Josh: “NGP Capital has helped us make the right business connections with complementary technology companies. They’ve also been very good at having events that bring in experts – including other portfolio company CEOs and founders, and external industry, M&A, and business experts – to share their expertise and experience with us and with other portfolio companies.”
"NGP Capital has helped us make the right business connections with complementary technology companies."
The importance of being grounded
Being grounded in the needs of the customers has been one of the biggest ingredients for success at Peloton. Peloton learned early that the fleet industry’s thin profit margins mean that the cost savings they provide can equate to a massive improvement in profits for their customers. For this reason they have found that new technologies can be adopted very quickly, but that it is equally important that they don’t disturb the core business.
Josh: “We like to talk about ‘pragmatic innovation’ — focusing on real solutions that bring real value, while also being innovative in our approach to problems. We spend a lot of time with our customers. We do in-depth interviews with truck drivers every few months, discussing a variety of topics. We spend time meeting with fleet managers, showing them products, or mock-ups of future products and getting their feedback.”
"We like to talk about ‘pragmatic innovation’ — focusing on real solutions that bring real value, while also being innovative in our approach to problems."

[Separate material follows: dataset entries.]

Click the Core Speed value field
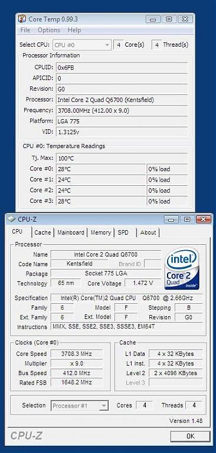Viewport: 216px width, 453px height. [76, 354]
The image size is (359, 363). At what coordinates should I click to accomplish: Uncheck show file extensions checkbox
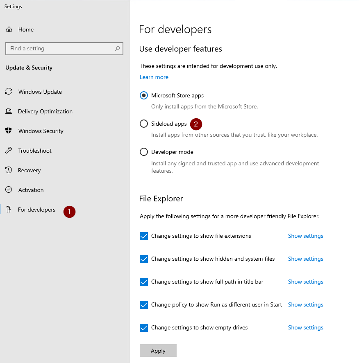tap(144, 236)
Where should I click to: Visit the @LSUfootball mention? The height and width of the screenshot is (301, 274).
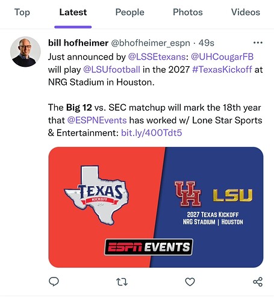[111, 70]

When truck drivers first hear about platooning, they tend to have some initial concerns and questions. They have been trained not to follow closely on the road, so platooning goes against what they have been taught.
Josh: “When we explain the capabilities of the system, the truck drivers start to get more comfortable with it, realizing that the system has information they don’t have. Once they get in the truck and experience platooning, it completely changes their view of it.”

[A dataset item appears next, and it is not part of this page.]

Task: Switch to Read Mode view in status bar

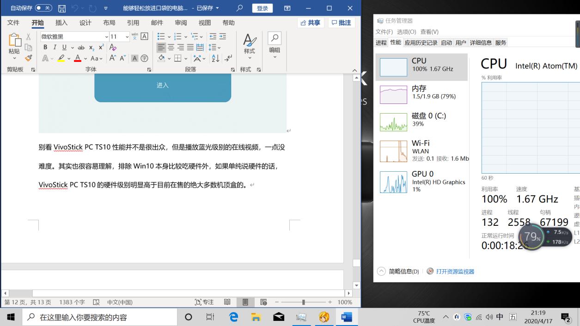Action: coord(227,302)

Business and technical go hand in hand
As CEO, Josh is primarily concerned with the business side of Peloton, but with a PhD in mechanical engineering, technology insight informs business decision.
Josh: “I find it very useful that I have both a business and a technical background, because technical decisions should be driven, at least partially, by business concerns and objectives.“
As a CEO, one of the biggest learning points for Josh has been how to manage the organization as it has grown. His advice for other entrepreneurs: making timely organizational adjustments is important. Belated changes are just as bad as, and maybe worse than, making them too early.

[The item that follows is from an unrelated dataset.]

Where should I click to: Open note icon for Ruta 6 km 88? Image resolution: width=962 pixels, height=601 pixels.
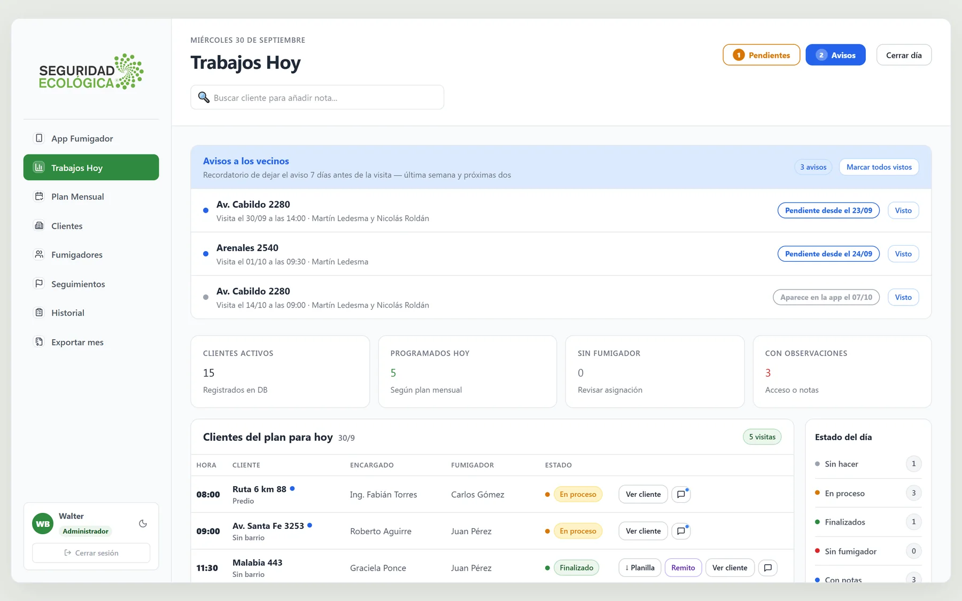click(x=681, y=494)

As a CEO, one of the biggest learning points for Josh has been how to manage the organization as it has grown.
Josh: “We started with four founders, now we are 87 people. As we have grown, there have been a number of things that have had to change, especially in terms of organization and processes. You don’t want to disrupt what’s working, but you need to update and change things to make sure they keep working. It’s important to choose the right time to add layers of management, full-time HR people, in-house IT, and the like.”
Building a team in a heated market space
At the moment, Peloton focuses on the US market, but they are also looking at other markets around the world, like China, Australia, Western Europe, and Central and South America.
Josh believes that Peloton offers a path to autonomous trucking while offering a pragmatic solution with near term safety and cost saving benefits, which has helped attract customers, investors, and talent.
Josh: “If you care about safety, we are saving lives. If you care about highway congestion, we reduce crashes and the resulting traffic snarls. If you care about the environment, we are reducing carbon emissions. If you care about energy independence, we reduce fuel consumption. For me, we’re doing something real that has a positive benefit for the world, and that’s exciting every day.”